Putting the PR in draft while working on the following error:

Failed with error service level URLs (https://updatesjenkinsio.file.core.windows.net) are not supported in sync:

Found the culprit!

https://updatesjenkinsio.file.core.windows.net/: service level URL, not working.

https://updatesjenkinsio.file.core.windows.net/updates-jenkins-io: file share URL, working as intended.

I'm updating the corresponding credentials on trusted.ci.jenkins.io, and will put the PR in ready for review afterward.

Work in progress on this branch for now: https://github.com/jenkins-infra/update-center2/blob/pr-745/site/publish.sh

I'll report the changes here when the tests will be conclusive.

we now need to launch a mirrorbits scan ID or mirrorbits scan -all (Scan all mirrors at once) through kubectl to trigger a scan after rsync/azsync/awssync

we now need to launch a mirrorbits scan ID or mirrorbits scan -all (Scan all mirrors at once) through kubectl to trigger a scan after rsync/azsync/awssync

Update: kubectl is now installed

@daniel-beck @Wadeck @MarkEWaite @timja this PR is ready for review.

I've put every new operations behind an opt-in flag, to be set to optin as env var on the job to sync both updates.jenkins.io and azure.updates.jenkins.io.

After approval and before merging, we intend to make a backup of updates.jenkins.io JSONs from pkg.origin.jenkins.io VM (maybe a daily one), and a snapshot of the disk where the update-center2 job cache is stored.

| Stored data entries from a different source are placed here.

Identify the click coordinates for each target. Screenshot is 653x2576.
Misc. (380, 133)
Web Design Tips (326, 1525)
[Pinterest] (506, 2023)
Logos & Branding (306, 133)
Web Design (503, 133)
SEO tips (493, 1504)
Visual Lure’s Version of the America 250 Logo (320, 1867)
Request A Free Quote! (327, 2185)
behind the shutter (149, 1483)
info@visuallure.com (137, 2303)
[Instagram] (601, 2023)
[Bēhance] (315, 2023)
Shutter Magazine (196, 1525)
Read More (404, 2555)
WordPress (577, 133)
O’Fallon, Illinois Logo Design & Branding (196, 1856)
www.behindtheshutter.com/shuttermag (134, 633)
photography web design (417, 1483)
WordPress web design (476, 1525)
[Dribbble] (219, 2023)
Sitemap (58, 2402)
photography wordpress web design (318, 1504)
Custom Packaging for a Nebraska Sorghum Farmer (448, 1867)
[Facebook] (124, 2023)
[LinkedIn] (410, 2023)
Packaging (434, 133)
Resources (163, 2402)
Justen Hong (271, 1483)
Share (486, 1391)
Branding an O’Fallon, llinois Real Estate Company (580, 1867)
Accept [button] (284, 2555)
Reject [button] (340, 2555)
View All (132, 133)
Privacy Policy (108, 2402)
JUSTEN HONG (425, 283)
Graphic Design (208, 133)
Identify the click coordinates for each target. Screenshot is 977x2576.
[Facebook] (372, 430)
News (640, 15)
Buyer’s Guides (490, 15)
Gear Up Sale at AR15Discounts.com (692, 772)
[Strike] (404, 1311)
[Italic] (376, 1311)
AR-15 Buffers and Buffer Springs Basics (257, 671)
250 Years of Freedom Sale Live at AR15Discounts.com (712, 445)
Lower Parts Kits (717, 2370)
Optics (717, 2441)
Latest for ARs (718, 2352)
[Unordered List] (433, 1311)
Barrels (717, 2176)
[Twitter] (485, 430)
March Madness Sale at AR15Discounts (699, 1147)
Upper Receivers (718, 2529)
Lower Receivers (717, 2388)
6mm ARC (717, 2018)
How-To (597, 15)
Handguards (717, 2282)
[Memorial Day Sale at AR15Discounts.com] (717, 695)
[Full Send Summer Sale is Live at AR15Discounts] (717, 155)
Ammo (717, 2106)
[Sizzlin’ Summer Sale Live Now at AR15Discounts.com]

The only change expected to this PR is the addition of an az login with a service principal followed by an az storage share generate-sas so the SAS token used to manipulate the file share will be short lived and revocable.

Ref:

• [INFRA-3100] Migrate updates.jenkins.io to another Cloud helpdesk#2649 (comment)

Related:

• Check if we could replace blobxfer by azcopy helpdesk#3414 (comment)

The only change expected to this PR is the addition of an az login with a service principal followed by an az storage share generate-sas so the SAS token used to manipulate the file share will be short lived and revocable.

The change will be similar to jenkins-infra/crawler#144, tested on trusted.ci.jenkins.io with our PoC job in the pr-745 branch:

https://trusted.ci.jenkins.io:1443/job/update_center_test_lemeurherve_helpdesk2649/job/test-update-center-pr-745/153/console

Sourcing the script won't be needed with jenkins-infra/jenkins-infra#3323 as it will be directly executable from /usr/local/bin, in the $PATH.

I'm waiting for jenkins-infra/jenkins-infra#3323 to be approved and merged before pushing it here so this PR remains valid in the mean time.

I'm waiting for jenkins-infra/jenkins-infra#3323 to be approved and merged before pushing it here so this PR remains valid in the mean time.

Corresponding change pushed: ebfac65

I need to add an AzureServicePrincipal credentials to the update-center2 freestyle job, with the expected environment variable names like https://github.com/jenkins-infra/crawler/blob/a846b4e4ef7088f732c25e369ef56ab05bf1e77e/Jenkinsfile#L74-L77

I've also fixed the kubectl call by updating mirrorbits pod name pattern in 6261823

I need to add an AzureServicePrincipal credentials to the update-center2 freestyle job, with the expected environment variable names like https://github.com/jenkins-infra/crawler/blob/a846b4e4ef7088f732c25e369ef56ab05bf1e77e/Jenkinsfile#L74-L77

Credentials configured in update_center job on trusted.ci.jenkins.io.

This pull request is complete and mergeable, ready for review.